Set exercise
Convert the records below into a numbered list with one line per item, leaving out the blank lines.

Data lines
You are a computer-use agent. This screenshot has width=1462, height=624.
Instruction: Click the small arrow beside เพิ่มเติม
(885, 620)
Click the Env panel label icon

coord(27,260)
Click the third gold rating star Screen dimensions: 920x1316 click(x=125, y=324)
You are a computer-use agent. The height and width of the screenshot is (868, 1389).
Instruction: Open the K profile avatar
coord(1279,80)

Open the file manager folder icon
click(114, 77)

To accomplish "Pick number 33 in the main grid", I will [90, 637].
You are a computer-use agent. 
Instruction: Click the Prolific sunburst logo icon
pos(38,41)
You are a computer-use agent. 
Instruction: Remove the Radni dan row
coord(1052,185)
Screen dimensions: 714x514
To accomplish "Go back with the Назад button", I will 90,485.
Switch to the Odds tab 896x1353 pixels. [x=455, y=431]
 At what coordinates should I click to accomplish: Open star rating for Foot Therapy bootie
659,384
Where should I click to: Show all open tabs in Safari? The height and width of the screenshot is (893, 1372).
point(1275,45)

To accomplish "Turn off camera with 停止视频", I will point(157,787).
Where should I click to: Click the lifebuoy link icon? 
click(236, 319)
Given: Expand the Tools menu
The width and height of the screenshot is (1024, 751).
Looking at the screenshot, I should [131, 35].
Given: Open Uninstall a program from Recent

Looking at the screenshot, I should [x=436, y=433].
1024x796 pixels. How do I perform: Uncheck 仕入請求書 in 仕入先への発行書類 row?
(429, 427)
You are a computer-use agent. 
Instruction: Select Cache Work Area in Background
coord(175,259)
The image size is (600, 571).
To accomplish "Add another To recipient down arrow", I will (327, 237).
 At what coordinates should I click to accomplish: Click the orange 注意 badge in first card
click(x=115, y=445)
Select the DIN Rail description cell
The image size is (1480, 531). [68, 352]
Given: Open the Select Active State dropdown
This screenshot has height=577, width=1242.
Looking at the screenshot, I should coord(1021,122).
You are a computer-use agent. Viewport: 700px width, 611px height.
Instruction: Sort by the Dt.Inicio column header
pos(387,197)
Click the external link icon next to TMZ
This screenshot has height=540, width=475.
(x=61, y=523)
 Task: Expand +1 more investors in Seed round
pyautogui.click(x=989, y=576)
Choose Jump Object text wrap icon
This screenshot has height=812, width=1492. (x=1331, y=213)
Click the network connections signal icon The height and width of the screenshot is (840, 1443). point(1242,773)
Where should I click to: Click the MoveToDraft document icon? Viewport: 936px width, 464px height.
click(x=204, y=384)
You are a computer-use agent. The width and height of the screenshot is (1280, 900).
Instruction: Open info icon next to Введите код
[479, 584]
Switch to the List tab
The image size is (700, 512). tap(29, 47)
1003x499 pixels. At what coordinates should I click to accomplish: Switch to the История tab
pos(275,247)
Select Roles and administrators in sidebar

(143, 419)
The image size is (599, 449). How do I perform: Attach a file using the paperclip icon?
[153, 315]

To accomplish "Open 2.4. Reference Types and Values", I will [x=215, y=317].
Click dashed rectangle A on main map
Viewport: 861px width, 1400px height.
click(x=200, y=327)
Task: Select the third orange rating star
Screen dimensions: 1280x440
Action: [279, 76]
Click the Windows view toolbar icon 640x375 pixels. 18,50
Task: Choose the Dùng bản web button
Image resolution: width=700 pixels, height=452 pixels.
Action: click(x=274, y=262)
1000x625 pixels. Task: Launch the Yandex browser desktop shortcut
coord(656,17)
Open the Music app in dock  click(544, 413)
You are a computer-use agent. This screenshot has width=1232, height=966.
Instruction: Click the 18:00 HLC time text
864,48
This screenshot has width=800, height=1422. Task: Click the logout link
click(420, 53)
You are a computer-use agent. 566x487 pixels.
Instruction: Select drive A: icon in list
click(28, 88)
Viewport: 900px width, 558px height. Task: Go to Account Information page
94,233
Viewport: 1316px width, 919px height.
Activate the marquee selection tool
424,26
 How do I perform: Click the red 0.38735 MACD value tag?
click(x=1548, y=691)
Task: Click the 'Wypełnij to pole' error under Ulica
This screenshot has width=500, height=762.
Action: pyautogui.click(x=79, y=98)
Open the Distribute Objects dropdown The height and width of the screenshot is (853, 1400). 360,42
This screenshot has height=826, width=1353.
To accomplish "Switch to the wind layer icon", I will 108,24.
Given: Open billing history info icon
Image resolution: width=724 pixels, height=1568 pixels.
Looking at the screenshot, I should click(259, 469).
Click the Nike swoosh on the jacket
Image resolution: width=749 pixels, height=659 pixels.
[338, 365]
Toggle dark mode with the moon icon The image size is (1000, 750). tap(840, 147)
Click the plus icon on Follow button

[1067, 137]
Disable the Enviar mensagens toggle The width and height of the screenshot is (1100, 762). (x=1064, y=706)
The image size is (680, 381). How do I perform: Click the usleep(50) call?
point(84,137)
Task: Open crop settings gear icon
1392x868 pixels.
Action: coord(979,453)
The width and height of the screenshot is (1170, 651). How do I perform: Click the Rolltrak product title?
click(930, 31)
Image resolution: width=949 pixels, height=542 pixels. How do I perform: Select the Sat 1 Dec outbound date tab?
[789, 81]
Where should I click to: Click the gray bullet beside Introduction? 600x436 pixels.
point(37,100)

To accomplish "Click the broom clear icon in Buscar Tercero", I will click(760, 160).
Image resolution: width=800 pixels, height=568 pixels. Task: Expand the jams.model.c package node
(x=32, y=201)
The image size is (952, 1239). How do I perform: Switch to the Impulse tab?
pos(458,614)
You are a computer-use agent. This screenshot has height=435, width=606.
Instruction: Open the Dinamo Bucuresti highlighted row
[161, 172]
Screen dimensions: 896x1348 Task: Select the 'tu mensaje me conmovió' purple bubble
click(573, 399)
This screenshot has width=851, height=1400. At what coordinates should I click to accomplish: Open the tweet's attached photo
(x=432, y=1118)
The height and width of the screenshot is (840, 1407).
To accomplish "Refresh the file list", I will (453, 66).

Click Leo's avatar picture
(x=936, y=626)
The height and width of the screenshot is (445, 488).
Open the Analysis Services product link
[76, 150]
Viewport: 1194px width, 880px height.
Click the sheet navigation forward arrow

Result of this task
1. You are a computer-use agent. This screenshot has width=1462, height=624.
2. Instruction: Click the small arrow beside เพิ่มเติม
3. (885, 620)
4. Click the Env panel label icon
5. coord(27,260)
6. Click the third gold rating star Screen dimensions: 920x1316 click(x=125, y=324)
7. You are a computer-use agent. The height and width of the screenshot is (868, 1389).
8. Instruction: Open the K profile avatar
9. coord(1279,80)
10. Open the file manager folder icon
11. click(114, 77)
12. To accomplish "Pick number 33 in the main grid", I will [90, 637].
13. You are a computer-use agent. 
14. Instruction: Click the Prolific sunburst logo icon
15. pos(38,41)
16. You are a computer-use agent. 
17. Instruction: Remove the Radni dan row
18. coord(1052,185)
19. Screen dimensions: 714x514
20. To accomplish "Go back with the Назад button", I will 90,485.
21. Switch to the Odds tab 896x1353 pixels. [x=455, y=431]
22.  At what coordinates should I click to accomplish: Open star rating for Foot Therapy bootie
23. 659,384
24. Where should I click to: Show all open tabs in Safari? The height and width of the screenshot is (893, 1372).
25. point(1275,45)
26. To accomplish "Turn off camera with 停止视频", I will point(157,787).
27. Where should I click to: Click the lifebuoy link icon? 
28. click(236, 319)
29. Given: Expand the Tools menu
30. The width and height of the screenshot is (1024, 751).
31. Looking at the screenshot, I should [131, 35].
32. Given: Open Uninstall a program from Recent
33. Looking at the screenshot, I should [x=436, y=433].
34. 1024x796 pixels. How do I perform: Uncheck 仕入請求書 in 仕入先への発行書類 row?
35. (429, 427)
36. You are a computer-use agent. 
37. Instruction: Select Cache Work Area in Background
38. coord(175,259)
39. The image size is (600, 571).
40. To accomplish "Add another To recipient down arrow", I will (327, 237).
41.  At what coordinates should I click to accomplish: Click the orange 注意 badge in first card
42. click(x=115, y=445)
43. Select the DIN Rail description cell
44. The image size is (1480, 531). [68, 352]
45. Given: Open the Select Active State dropdown
46. This screenshot has height=577, width=1242.
47. Looking at the screenshot, I should coord(1021,122).
48. You are a computer-use agent. Viewport: 700px width, 611px height.
49. Instruction: Sort by the Dt.Inicio column header
50. pos(387,197)
51. Click the external link icon next to TMZ
52. This screenshot has height=540, width=475.
53. (x=61, y=523)
54.  Task: Expand +1 more investors in Seed round
55. pyautogui.click(x=989, y=576)
56. Choose Jump Object text wrap icon
57. This screenshot has height=812, width=1492. (x=1331, y=213)
58. Click the network connections signal icon The height and width of the screenshot is (840, 1443). point(1242,773)
59. Where should I click to: Click the MoveToDraft document icon? Viewport: 936px width, 464px height.
60. click(x=204, y=384)
61. You are a computer-use agent. The width and height of the screenshot is (1280, 900).
62. Instruction: Open info icon next to Введите код
63. [479, 584]
64. Switch to the List tab
65. The image size is (700, 512). tap(29, 47)
66. 1003x499 pixels. At what coordinates should I click to accomplish: Switch to the История tab
67. pos(275,247)
68. Select Roles and administrators in sidebar
69. (143, 419)
70. The image size is (599, 449). How do I perform: Attach a file using the paperclip icon?
71. [153, 315]
72. To accomplish "Open 2.4. Reference Types and Values", I will [x=215, y=317].
73. Click dashed rectangle A on main map
74. Viewport: 861px width, 1400px height.
75. click(x=200, y=327)
76. Task: Select the third orange rating star
77. Screen dimensions: 1280x440
78. Action: [279, 76]
79. Click the Windows view toolbar icon 640x375 pixels. 18,50
80. Task: Choose the Dùng bản web button
81. Image resolution: width=700 pixels, height=452 pixels.
82. Action: click(x=274, y=262)
83. 1000x625 pixels. Task: Launch the Yandex browser desktop shortcut
84. coord(656,17)
85. Open the Music app in dock  click(544, 413)
86. You are a computer-use agent. This screenshot has width=1232, height=966.
87. Instruction: Click the 18:00 HLC time text
88. 864,48
89. This screenshot has width=800, height=1422. Task: Click the logout link
90. click(420, 53)
91. You are a computer-use agent. 566x487 pixels.
92. Instruction: Select drive A: icon in list
93. click(28, 88)
94. Viewport: 900px width, 558px height. Task: Go to Account Information page
95. 94,233
96. Viewport: 1316px width, 919px height.
97. Activate the marquee selection tool
98. 424,26
99.  How do I perform: Click the red 0.38735 MACD value tag?
100. click(x=1548, y=691)
101. Task: Click the 'Wypełnij to pole' error under Ulica
102. This screenshot has width=500, height=762.
103. Action: pyautogui.click(x=79, y=98)
104. Open the Distribute Objects dropdown The height and width of the screenshot is (853, 1400). 360,42
105. This screenshot has height=826, width=1353.
106. To accomplish "Switch to the wind layer icon", I will 108,24.
107. Given: Open billing history info icon
108. Image resolution: width=724 pixels, height=1568 pixels.
109. Looking at the screenshot, I should click(259, 469).
110. Click the Nike swoosh on the jacket
111. Image resolution: width=749 pixels, height=659 pixels.
112. [338, 365]
113. Toggle dark mode with the moon icon The image size is (1000, 750). tap(840, 147)
114. Click the plus icon on Follow button
115. [1067, 137]
116. Disable the Enviar mensagens toggle The width and height of the screenshot is (1100, 762). (x=1064, y=706)
117. The image size is (680, 381). How do I perform: Click the usleep(50) call?
118. point(84,137)
119. Task: Open crop settings gear icon
120. 1392x868 pixels.
121. Action: coord(979,453)
122. The width and height of the screenshot is (1170, 651). How do I perform: Click the Rolltrak product title?
123. click(930, 31)
124. Image resolution: width=949 pixels, height=542 pixels. How do I perform: Select the Sat 1 Dec outbound date tab?
125. [789, 81]
126. Where should I click to: Click the gray bullet beside Introduction? 600x436 pixels.
127. point(37,100)
128. To accomplish "Click the broom clear icon in Buscar Tercero", I will click(760, 160).
129. Image resolution: width=800 pixels, height=568 pixels. Task: Expand the jams.model.c package node
130. (x=32, y=201)
131. The image size is (952, 1239). How do I perform: Switch to the Impulse tab?
132. pos(458,614)
133. You are a computer-use agent. This screenshot has height=435, width=606.
134. Instruction: Open the Dinamo Bucuresti highlighted row
135. [161, 172]
136. Screen dimensions: 896x1348 Task: Select the 'tu mensaje me conmovió' purple bubble
137. click(573, 399)
138. This screenshot has width=851, height=1400. At what coordinates should I click to accomplish: Open the tweet's attached photo
139. (x=432, y=1118)
140. The height and width of the screenshot is (840, 1407).
141. To accomplish "Refresh the file list", I will (453, 66).
142. Click Leo's avatar picture
143. (x=936, y=626)
144. The height and width of the screenshot is (445, 488).
145. Open the Analysis Services product link
146. [76, 150]
147. Viewport: 1194px width, 880px height.
148. Click the sheet navigation forward arrow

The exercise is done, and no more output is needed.